Паническое бегство Лужина, овладевшая им «жажда движений» задают темп стремительному финалу романа. На ходу спрыгнув с трамвая, упав, поднявшись с помощью каких-то двух дам, пешком, из-за испорченного лифта, карабкаясь на пятый этаж, Лужин начинает затем «странную прогулку» по квартире – «по трём смежным комнатам взад и вперёд … словно с определённой целью, и жена то шла рядом с ним, то садилась куда-нибудь, растерянно на него глядя».5545 Загнанный Solux Rex мечется в поисках выхода. В какой-то момент остановившись, и «это было так, словно остановился весь мир», Лужин выгружает из карманов всё содержимое, что, очевидно, символизирует весь пройденный им с женой и её семьёй путь: смятый носовой платок и крупная персиковая косточка – предметы, которые в своё время подобрала за ним «она» и с чего началось их знакомство; чистый платок, выданный ему утром, – за ним следили, о нём заботились; подарки тёщи и тестя, последнего – «особенно бережно». Добрый, благородный, благодарный Лужин подходит к жене, говорит ей «было хорошо» и целует ей руки – сначала одну, потом другую, «как она его учила». Он уже сказал ей: «Единственный выход... Нужно выпасть из игры». Она не поняла, объяснять он ей не стал. Когда она поймала его в коридоре за рукав, поняв, что он как будто прощается и задумал что-то страшное, «Лужин обернулся и, не зная, что сказать, смотрел ей на ноги»5551 (курсив мой – Э.Г.). Лужин смотрел на те самые «серые ноги», которые ничего не понимали в шахматах, и он просил их тогда с турнира уйти и больше не приходить. «Маленькая, кругленькая серая шляпка», как бы всегда незримо бывшая на голове его жены – голове, подумавшей о том, что пора напудриться к приходу гостей, в тот момент, когда муж бегает в панике по квартире и объявляет, что он собирается выпасть из какой-то игры, – всё это довершило дело. Отведение взгляда в сторону, нежелание смотреть в глаза – опять-таки признак того, что называется, применительно к аутизму, «аффективной блокадой» и свидетельствует о полной потере доверия и эмоционального контакта.

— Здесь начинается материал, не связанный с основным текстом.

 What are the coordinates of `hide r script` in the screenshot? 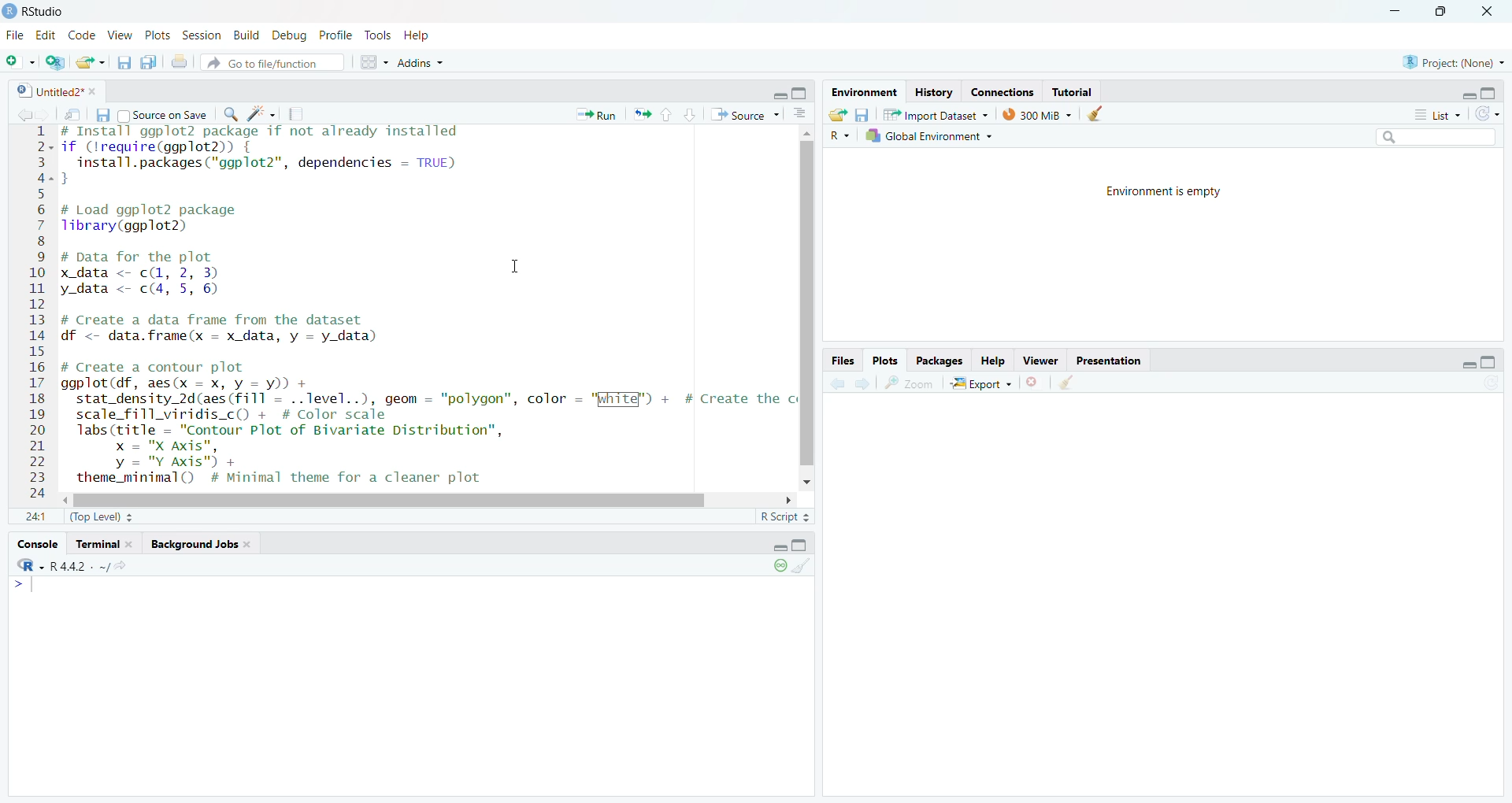 It's located at (778, 94).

Лужин запирается в ванной, где в верхней части окна «чернела квадратная ночь с зеркальным отливом».5562 На этот маршрут, к этой цели, замкнутым кругом его навёл и привёл «большой, зеркально-чёрный автомобиль» Валентинова, поджидавший Лужина у дома, чтобы снова свести с Турати. И теперь его, сбежавшего «домой», падавшего с трамвая, пять этажей одолевшего по лестнице, все они преследовали – «Валентинов, Турати, старик с цветами ... и ещё, и ещё, и все вместе чем-то били в дрожащую дверь».5573 Внизу, под собой, Лужин видел «какое-то торопливое подготовление: собирались, выравнивались отражения окон, вся бездна распадалась на бледные и тёмные квадраты, и в тот миг, что он разжал руки ... он увидел, какая именно вечность угодливо и неумолимо раскинулась перед ним». Ему кричали: «Александр Иванович! Александр Иванович!». Последняя фраза романа: «Но никакого Александра Ивановича не было».5584 Набоков прав – Лужин был и до конца остался Лужиным, шахматистом. Гением-аутистом, совершившим, на медицинском языке, акт аутоагрессии.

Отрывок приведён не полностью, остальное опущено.